The key point here is that this expression is also actually a (linear) fixed point equation, here in the quantity $g$. Convergence of the naive forward iteration here requires that the Jacobian $\frac{\partial f(z^\star, x)}{\partial z^\star}$ be a stable matrix (maximum eigenvalue has magnitude less than one), which is also the condition for local stability of the forward iteration at its convergence point. But we will not discuss this point too much here and just rely on the fact, as in the forward iteration, that these iterations typically are stable in practice.

Thus, the process of deriving the vector-Jacobian product for a DEQ layer can be reduced to two steps.

1. Solve the fixed point equation
$g = \left(\frac{\partial f(z^\star, x)}{\partial z^\star} \right )^T g + y.$

either by direct inversion or (more likely) via some iterative procedure that requires only multiplying by $\left(\frac{\partial f(z^\star, x)}{\partial z^\star} \right )^T$ (which itself can be done via typical automatic differentiation, as this itself is a vector-Jacobian product).

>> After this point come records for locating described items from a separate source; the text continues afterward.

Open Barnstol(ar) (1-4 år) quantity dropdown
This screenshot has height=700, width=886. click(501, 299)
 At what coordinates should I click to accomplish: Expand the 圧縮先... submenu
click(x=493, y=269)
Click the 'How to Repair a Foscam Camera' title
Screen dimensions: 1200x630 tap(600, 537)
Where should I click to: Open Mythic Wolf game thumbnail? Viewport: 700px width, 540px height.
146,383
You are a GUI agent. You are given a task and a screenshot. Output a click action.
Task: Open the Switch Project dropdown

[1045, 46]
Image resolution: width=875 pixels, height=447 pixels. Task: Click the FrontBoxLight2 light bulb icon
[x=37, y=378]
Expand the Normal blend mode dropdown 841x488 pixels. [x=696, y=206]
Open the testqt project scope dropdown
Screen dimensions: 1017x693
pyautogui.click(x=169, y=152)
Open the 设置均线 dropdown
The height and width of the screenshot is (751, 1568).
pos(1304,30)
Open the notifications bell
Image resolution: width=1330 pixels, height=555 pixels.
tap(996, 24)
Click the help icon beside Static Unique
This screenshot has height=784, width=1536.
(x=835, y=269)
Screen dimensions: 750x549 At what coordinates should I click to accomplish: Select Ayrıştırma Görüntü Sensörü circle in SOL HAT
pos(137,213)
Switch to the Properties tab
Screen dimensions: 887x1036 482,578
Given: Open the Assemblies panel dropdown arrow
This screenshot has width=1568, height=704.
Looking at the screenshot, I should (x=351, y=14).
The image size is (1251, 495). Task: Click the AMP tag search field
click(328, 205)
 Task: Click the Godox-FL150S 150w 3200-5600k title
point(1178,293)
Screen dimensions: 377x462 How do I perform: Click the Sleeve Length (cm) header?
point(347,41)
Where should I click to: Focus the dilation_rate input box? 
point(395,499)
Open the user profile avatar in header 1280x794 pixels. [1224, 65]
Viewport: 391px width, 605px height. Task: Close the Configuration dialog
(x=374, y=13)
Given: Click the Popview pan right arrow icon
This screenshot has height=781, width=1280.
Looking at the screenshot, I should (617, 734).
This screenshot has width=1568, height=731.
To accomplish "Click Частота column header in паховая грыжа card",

1. Compute the final Jacobian vector product as
$\left (\frac{\partial z^\star(\cdot)}{\partial (\cdot)} \right)^T y = \left (\frac{\partial f(z^\star, x)}{\partial (\cdot)} \right )^T g$

(where again this product is itself a vector-Jacobian product, computable via normal automatic differentiation).

## Implementation of DEQ Models

Having discussed the more algorithmic and theoretical aspects, the remainder of this chapte will discuss how to implement and train a DEQ model, with a completel example that will train a convolutional DEQ model on the CIFAR10 benchmark (to a level of 81.6% accuracy, which is certainly nothing remarkable, but this is for a very small and basic model, with ~200K parameters, and of course more involved DEQ approaches can do substantially better).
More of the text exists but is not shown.